Profile: Brooklyn, New York

This visitor's guide to the bustling borough includes relocation information and top local destinations.
By: Bob Weinstein
Related To:
Opening Day: Brooklyn Flea

Opening Day: Brooklyn Flea

An estimated 10,000 people attended opening day of the Smorgasburg in Williamsburg’s East River State Park.

Photo by: Jonathan Butler/Brooklyn Flea

Jonathan Butler/Brooklyn Flea

Population: 2.5 million

USDA Hardiness Zone: 7a

Major Airports: John F. Kennedy International Airport, LaGuardia Airport

Companies Based in Brooklyn: National Grid (formerly Keyspan, the second-largest electricity and gas company in the U.S.), Con Edison, The State University of New York Health Science Center at Brooklyn (SUNY Downstate Medical Center), The Brooklyn Navy Yard (home to more than 200 private firms specializing in industrial design; food processing; and art, film and television production)

Brooklyn is a world unto itself. It’s like no other New York City borough. In A House on the Heights, Truman Capote wrote: “I live in Brooklyn. By choice. Those ignorant of its allures are entitled to wonder why." And in the short story “Only the Dead Know Brooklyn,” Thomas Wolfe wrote: “Yuh can't drown in Brooklyn. Yuh gotta drown somewhere else -- in duh ocean.”

Brooklyn is the most populous of New York City’s five boroughs and was once the third-largest city in America. It has been called the icon of the American city and a melting pot of humanity, a vibrant and exhilarating mix of the old and new. It has its own distinct cachet. There isn’t a Brooklynite who isn’t proud to say that he was born and raised there. By birthright alone, your Brooklyn roots make you special.

Brooklynites are maligned for their gruffness and their brutal butchering of the English language. Where else do you hear “dese,” “dems” and “dose,” and “fuggedaboutit”? In the real Brooklyn neighborhoods, people actually speak that way. Comedians Jerry Seinfeld, Mel Brooks, Jackie Gleason, Eddie Murphy and Joan Rivers poke fun at their Brooklyn roots every chance they get. By the same token, they’re the first to say that it also helps make them unique and gives them an attitude and outlook that have permeated their entire lives.

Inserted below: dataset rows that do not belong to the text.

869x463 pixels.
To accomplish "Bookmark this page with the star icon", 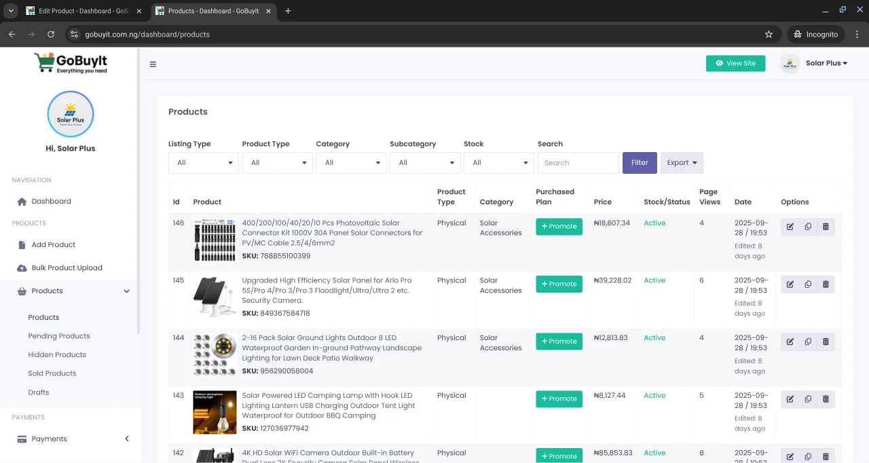I will pyautogui.click(x=769, y=34).
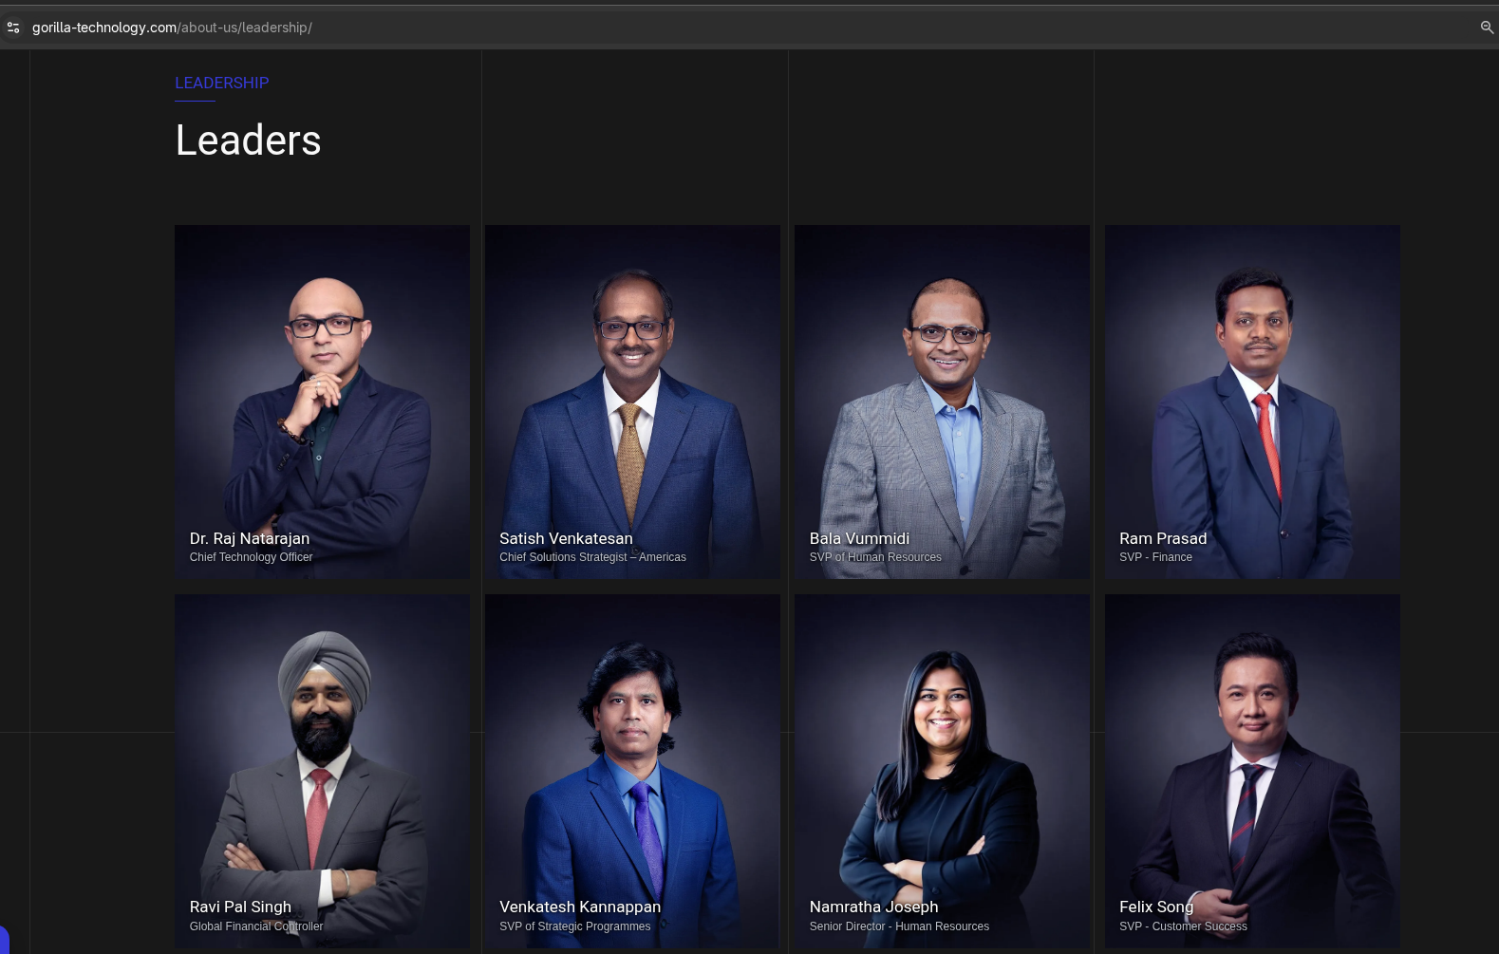The height and width of the screenshot is (954, 1499).
Task: Open Namratha Joseph's profile card
Action: [x=942, y=771]
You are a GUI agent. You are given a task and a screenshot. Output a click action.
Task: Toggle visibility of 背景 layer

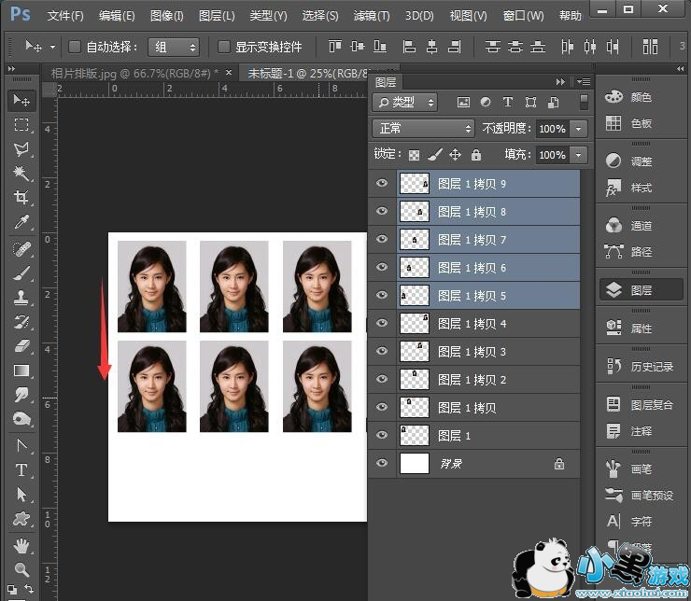(x=381, y=463)
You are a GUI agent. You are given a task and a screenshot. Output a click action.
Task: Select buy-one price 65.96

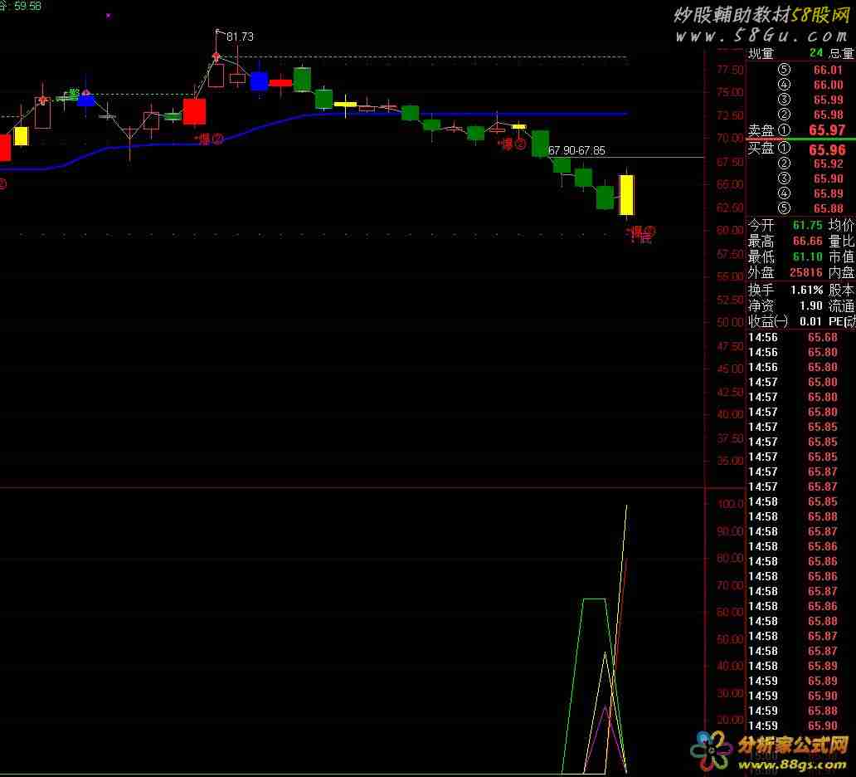[827, 149]
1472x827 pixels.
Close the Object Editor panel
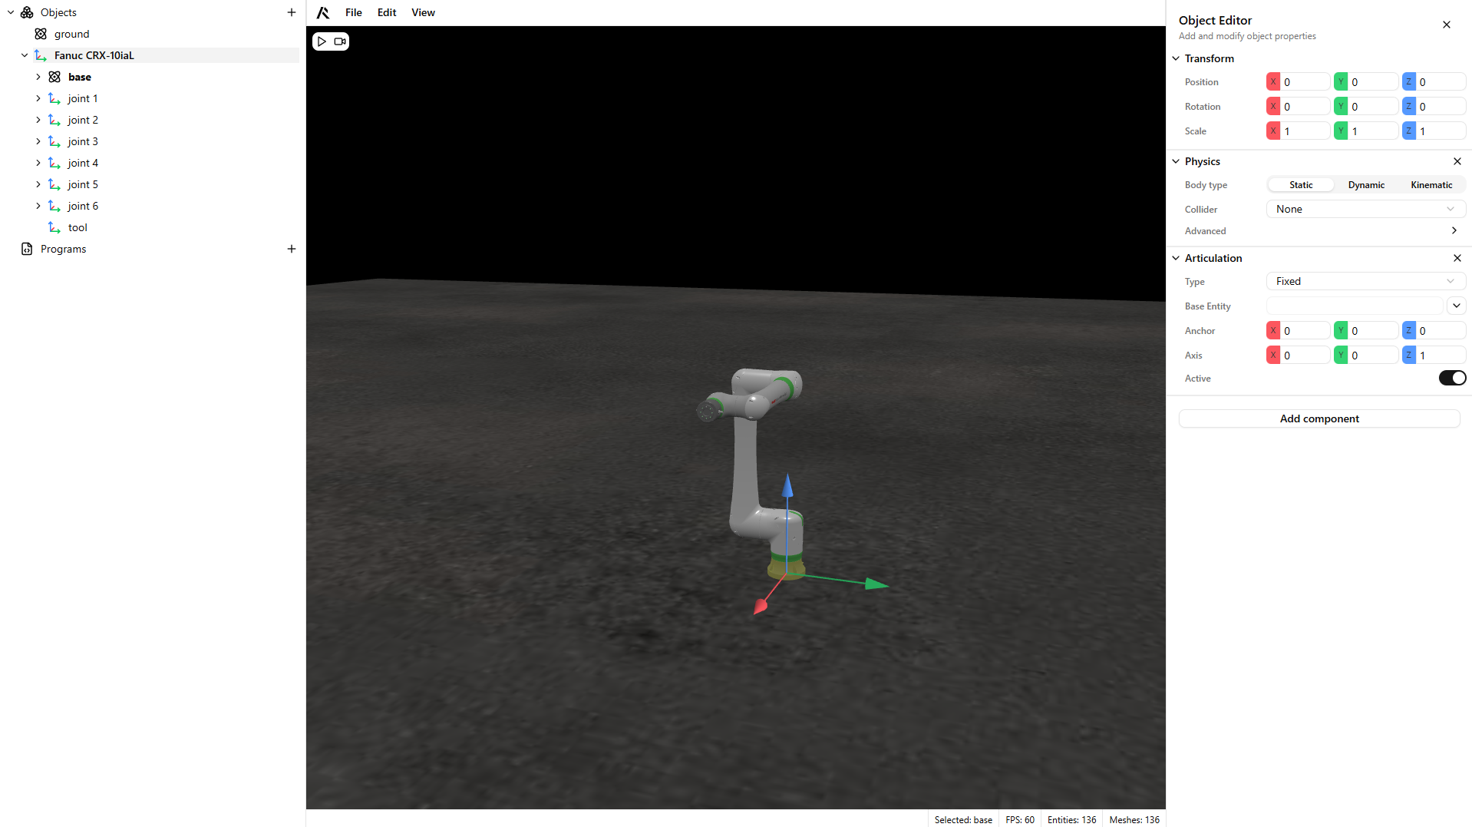[x=1446, y=25]
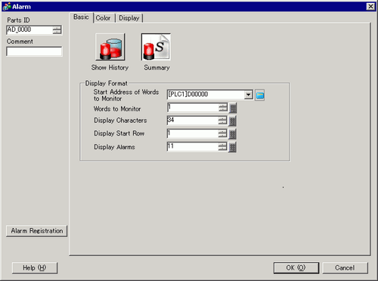Click the Alarm title bar application icon
378x281 pixels.
point(7,6)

Home of the Brooklyn Dodgers (aka “The Bums”), Brooklyn was also home to Ebbets Field, where Jackie Robinson, the first African-American player in major league baseball, broke the color barrier; the original Nathan’s Famous hot dogs; the best pizza on the planet; the egg cream; and dozens of historic neighborhoods whose roots trace back to the early 1600s, when the Dutch first settled here.

Brooklyn has spawned a host of world-famous celebrities, including writers Walt Whitman, Hubert Selby Jr., W.H. Auden, Carson McCullers, Norman Mailer and Colson Whitehead; actors Mickey Rooney, Mae West, Steve Buscemi, Richard Dreyfuss, Mary Tyler Moore and Harvey Keitel; comedian Danny Kaye; composer George Gershwin; and singers Lena Horne, Carole King, Lou Reed and Barbra Streisand, to name a few.

Brooklyn’s business landscape is dominated by small businesses that are spread throughout the borough. Until the mid-1970s, most of the jobs centered around manufacturing. For the latter quarter-century, Brooklyn evolved into a service economy, with many jobs located in downtown and nearby DUMBO (Down Under the Manhattan Bridge Overpass), an acronym coined in the late 1970s). Today, it’s a winding stretch of several acres of waterfront property, where streets of converted industrial buildings lead to a view of the Empire State Building, perfectly framed beyond the Manhattan Bridge.

Just beyond DUMBO, bustling downtown Brooklyn is the home of municipal court buildings; banks; financial back-office operations; accounting; computer-service firms; and fast-food eateries, from coffee and bagel/sandwich shops to places like Dunkin’ Donuts, Burger King, Popeyes and KFC.